Song of the day: Total eclipse of the heart by Bonnie Tyler

80’s hits are all the rage right now. From Running up that hill by Kate Bush in Stranger Things to Another story by Gérard Blanc or Small of Renaud heard in Cannes, respectively in The Innocent by Louis Garrel and Our brothers by Rachid Bouchareb. In Desert particular of Aly Muritiba (the Brazilian candidate for the 2022 Foreign Language Film Oscar), it’s total eclipse of the heart by Bonnie Tyler which gives special relief to the first meeting between its two main characters: Daniel, a cop suspended for violence and Sara, with whom he fell in love via the Internet and for whom he decides one day to cross Brazil in order, finally, to meet her, after she suddenly stops responding to his text messages.
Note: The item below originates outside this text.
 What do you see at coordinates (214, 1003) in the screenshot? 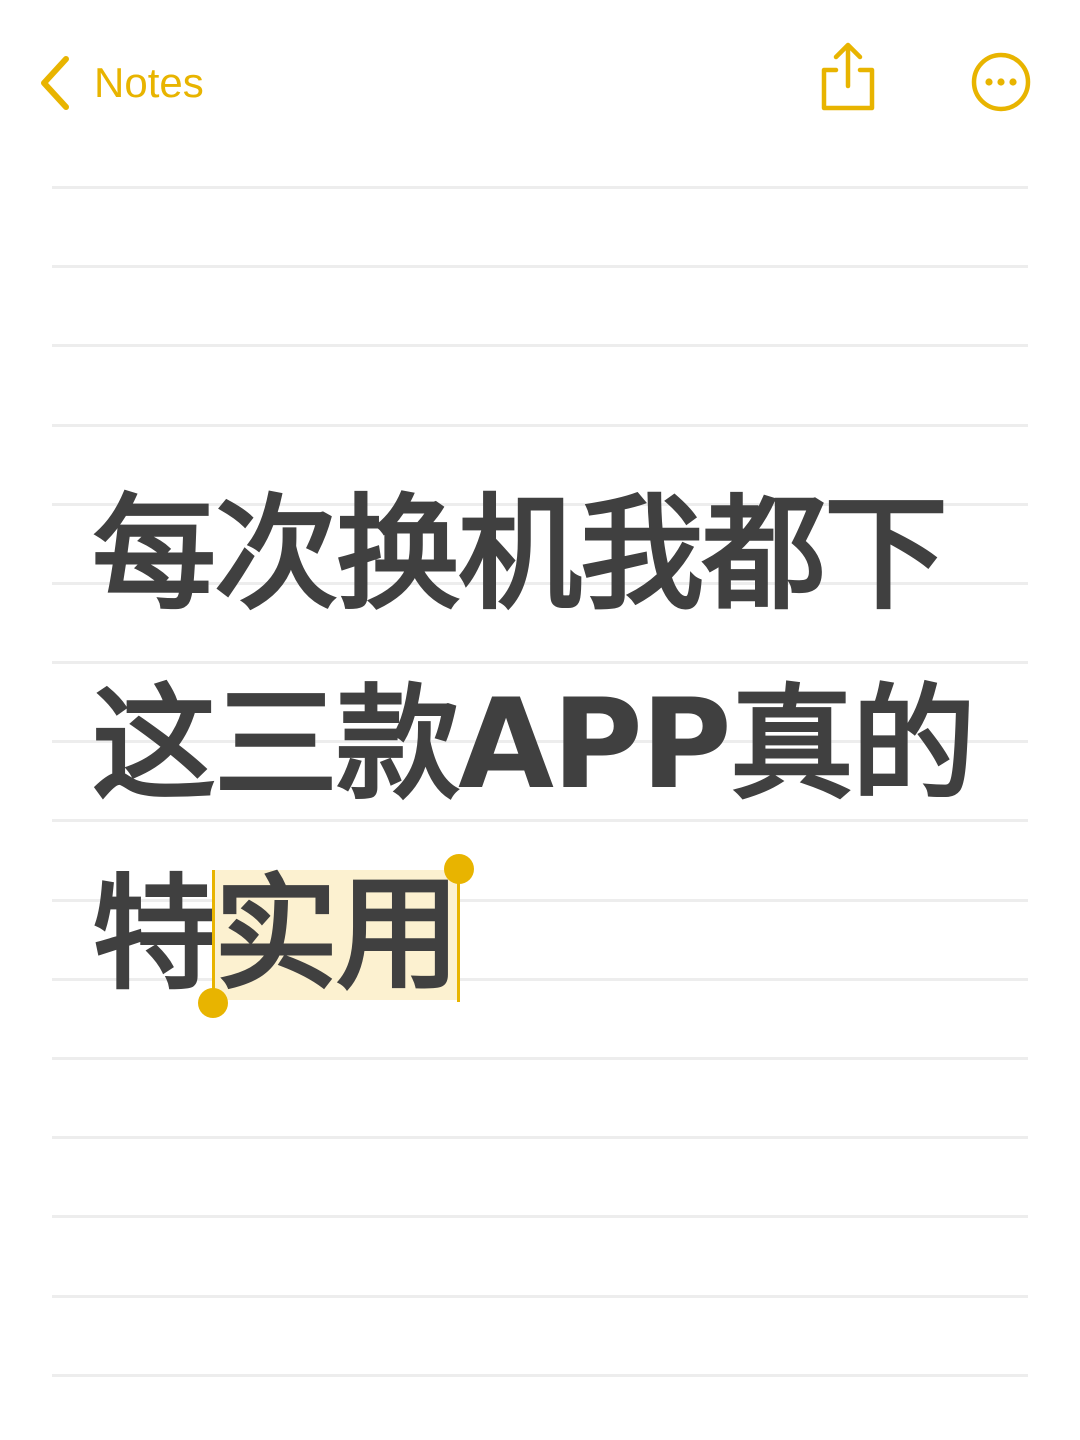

The hit written by Jim Steinman in 1983 (whose best use in cinema to date remains its re-interpretation by Cate Blanchett and Bruce Willis in bandits by Barry Levinson) is that of their first slow motion, their first physical contact before Daniel really discovers who Sara is and that this moment deeply questions who he thought he was, starting with his sexuality. A film about the deconstruction of Brazilian masculinity that goes through the sensuality of bodies. A wick lit by the 4’30” of Total eclipse of the heart.